>>>>>

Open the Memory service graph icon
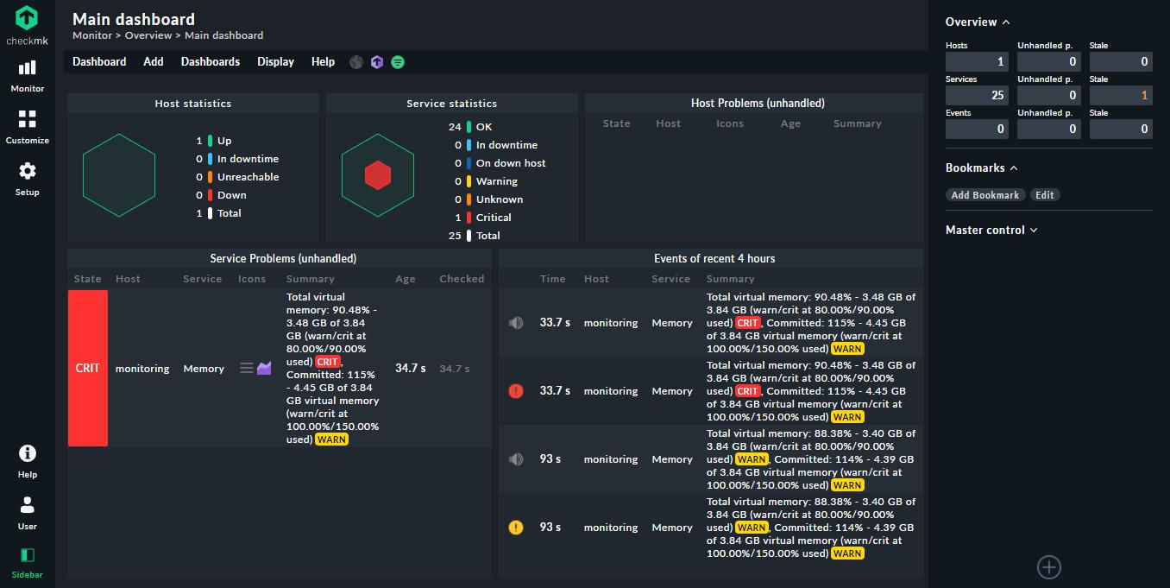 point(264,369)
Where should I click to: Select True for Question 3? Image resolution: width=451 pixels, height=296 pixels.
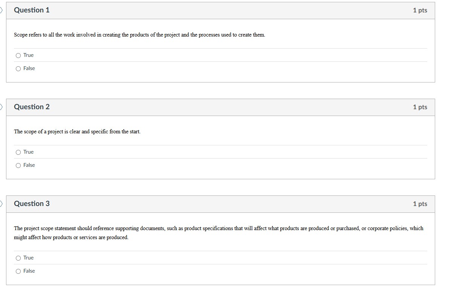click(x=18, y=258)
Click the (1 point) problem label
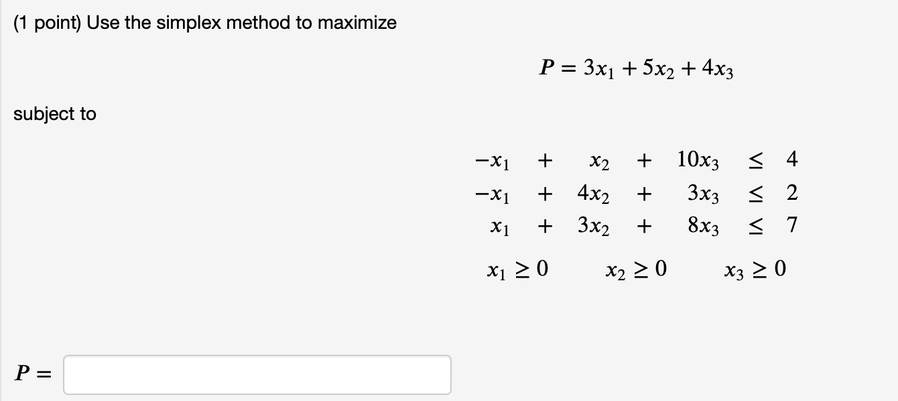 pos(40,21)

<<<<<

◆ **Exercise description**
Recast the entries above as a numbered list, skipping any blank lines and leaving out the pictures.

◆ **Expected answer**
1. Open the Memory service graph icon
2.  point(264,369)
3. Where should I click to: Select True for Question 3? Image resolution: width=451 pixels, height=296 pixels.
4. click(x=18, y=258)
5. Click the (1 point) problem label
6.  pos(40,21)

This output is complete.